The organisations that received awards are the BBC, Akashbani (All India Radio), International Committee of the Red Cross (ICRC), United Nations High Commissioner for Refugees (UNHCR), Oxfam and Kolkata University Shahayak Samiti.
The award consists of a gold-plated silver metallic plaque bearing a replica of the National Memorial and a citation on a silk cloth.
Bangalees received support from these foreign friends at a time when they stood up against genocide and other atrocities by the Pakistan occupation forces and their collaborators.
The nine-month war eventually led to the emergence of a sovereign Bangladesh.
The ceremony yesterday was a unique experience for many who travelled to Bangladesh for the first time to receive the awards on behalf of the recipients.
The awardees thanked the Bangladesh government for honouring them.
Hari Kumar Shrestha, Nepalese ambassador in Dhaka, was the first to receive the “Bangladesh Liberation War Honour” from Zillur Rahman on behalf of his country's President Dr Ram Baran Yadav.
Lyonpo Chenkyab Dorji, chairman of the Royal Privy Council, took the award on behalf of Third King of Bhutan Jigme Dorjio Wangchuck.
Alexander A Nikolaev, Russian ambassador in Dhaka, received three awards on behalf of two former presidents and a prime minister.
Aleksandar Broz, son of former Yugoslavia president Marshal Tito, received the award on behalf of his father. The EHF trustee received the award for ex-British prime minister Edward Richard George Heath.
The son of former Nepalese prime minister Bishweshwar Prasad Koirala took the award for his father.
Pankaj Saran, the Indian high commissioner in Dhaka, received the “Friends of Liberation War Honour” award for the people of India, while Indian State Minister for Defence MM Pallam Raju took the award as a Mitra Bahini representative.
Meghalaya Chief Minister Mukul Sangma received the award for his late mother Rawshan Ara Begum Sangma.
Director General of All India Radio Leeladhar Mandloi received the award for Akashbani.
The ceremony started with the screening of a documentary on the foreign friends after the prime minister had reached the venue around 10:00am.
Cabinet Division Secretary Mohammad Mosharraf Hossain Bhuiyan introduced the foreign friends to the audience and read out a citation describing their role during the Liberation War.
Lt Gen Jack Frederick Ralph Jacob of India gave a salute to the audience after receiving the award. He then chanted “Joy Bangla” and the audience reciprocated with an even louder chant.
Speaking on behalf of the recipients, former British Labour MP Michael Barnes said they were greatly honoured at the Bangladesh government's invitation.
“We accept the honour. Long live Bangladesh. Joy Bangla.”
A list of 132 foreign friends was made but the government finally invited 110, of which, 83 have attended or sent representatives to receive the awards.

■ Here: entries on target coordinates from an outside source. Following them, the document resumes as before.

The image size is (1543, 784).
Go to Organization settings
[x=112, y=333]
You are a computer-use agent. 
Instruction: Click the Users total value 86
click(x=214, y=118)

The government has so far prepared a list of 568 foreign friends from all over the world. They include 257 Indians, 88 Americans, 41 Pakistanis, 39 Britons, nine Russians, 18 Nepalese, 16 French and 18 Japanese.
At the function, the prime minister said the government would continue to honour foreign friends.
A foreign ministry source said lawmakers and leaders of most political parties, except Jamaat-e-Islami, were invited to the ceremony. No BNP leader was seen at the programme.
Gono Forum President Dr Kamal Hossain and Communist Party of Bangladesh General Secretary Mujahedul Islam Selim, among others, attended the function.